* _EXERCISE TASK_
Rewrite the records below as a JSON list of strings, with one string per line and blank lines omitted.

* _INPUT_
* Start *

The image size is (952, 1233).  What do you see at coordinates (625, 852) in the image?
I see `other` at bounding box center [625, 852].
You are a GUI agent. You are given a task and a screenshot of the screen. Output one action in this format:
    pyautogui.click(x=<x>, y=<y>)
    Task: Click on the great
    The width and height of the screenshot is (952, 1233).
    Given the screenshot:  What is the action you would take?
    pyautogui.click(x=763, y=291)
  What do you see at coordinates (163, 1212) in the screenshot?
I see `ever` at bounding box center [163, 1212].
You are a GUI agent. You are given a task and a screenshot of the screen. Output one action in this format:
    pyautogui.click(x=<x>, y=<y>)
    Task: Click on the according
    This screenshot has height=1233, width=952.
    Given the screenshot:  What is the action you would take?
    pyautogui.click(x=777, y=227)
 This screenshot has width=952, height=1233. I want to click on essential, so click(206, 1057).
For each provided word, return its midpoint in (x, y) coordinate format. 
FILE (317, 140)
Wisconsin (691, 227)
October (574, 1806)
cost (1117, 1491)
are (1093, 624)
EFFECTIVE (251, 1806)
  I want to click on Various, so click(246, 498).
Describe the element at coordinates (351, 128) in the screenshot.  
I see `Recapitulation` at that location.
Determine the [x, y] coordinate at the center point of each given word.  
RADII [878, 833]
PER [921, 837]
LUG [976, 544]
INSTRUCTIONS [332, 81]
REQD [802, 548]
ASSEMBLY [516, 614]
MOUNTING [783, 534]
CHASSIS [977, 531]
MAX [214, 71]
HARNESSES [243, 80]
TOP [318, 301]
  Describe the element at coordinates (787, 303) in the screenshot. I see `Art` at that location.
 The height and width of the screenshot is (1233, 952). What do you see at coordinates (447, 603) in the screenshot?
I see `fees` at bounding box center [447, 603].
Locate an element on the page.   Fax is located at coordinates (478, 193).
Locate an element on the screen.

* End *

* _CORRECT RESPONSE_
[
  "The image size is (952, 1233).  What do you see at coordinates (625, 852) in the image?",
  "I see `other` at bounding box center [625, 852].",
  "You are a GUI agent. You are given a task and a screenshot of the screen. Output one action in this format:",
  "    pyautogui.click(x=<x>, y=<y>)",
  "    Task: Click on the great",
  "    The width and height of the screenshot is (952, 1233).",
  "    Given the screenshot:  What is the action you would take?",
  "    pyautogui.click(x=763, y=291)",
  "  What do you see at coordinates (163, 1212) in the screenshot?",
  "I see `ever` at bounding box center [163, 1212].",
  "You are a GUI agent. You are given a task and a screenshot of the screen. Output one action in this format:",
  "    pyautogui.click(x=<x>, y=<y>)",
  "    Task: Click on the according",
  "    This screenshot has height=1233, width=952.",
  "    Given the screenshot:  What is the action you would take?",
  "    pyautogui.click(x=777, y=227)",
  " This screenshot has width=952, height=1233. I want to click on essential, so click(206, 1057).",
  "For each provided word, return its midpoint in (x, y) coordinate format. ",
  "FILE (317, 140)",
  "Wisconsin (691, 227)",
  "October (574, 1806)",
  "cost (1117, 1491)",
  "are (1093, 624)",
  "EFFECTIVE (251, 1806)",
  "  I want to click on Various, so click(246, 498).",
  "Describe the element at coordinates (351, 128) in the screenshot.  ",
  "I see `Recapitulation` at that location.",
  "Determine the [x, y] coordinate at the center point of each given word.  ",
  "RADII [878, 833]",
  "PER [921, 837]",
  "LUG [976, 544]",
  "INSTRUCTIONS [332, 81]",
  "REQD [802, 548]",
  "ASSEMBLY [516, 614]",
  "MOUNTING [783, 534]",
  "CHASSIS [977, 531]",
  "MAX [214, 71]",
  "HARNESSES [243, 80]",
  "TOP [318, 301]",
  "  Describe the element at coordinates (787, 303) in the screenshot. I see `Art` at that location.",
  " The height and width of the screenshot is (1233, 952). What do you see at coordinates (447, 603) in the screenshot?",
  "I see `fees` at bounding box center [447, 603].",
  "Locate an element on the page.   Fax is located at coordinates (478, 193).",
  "Locate an element on the screen."
]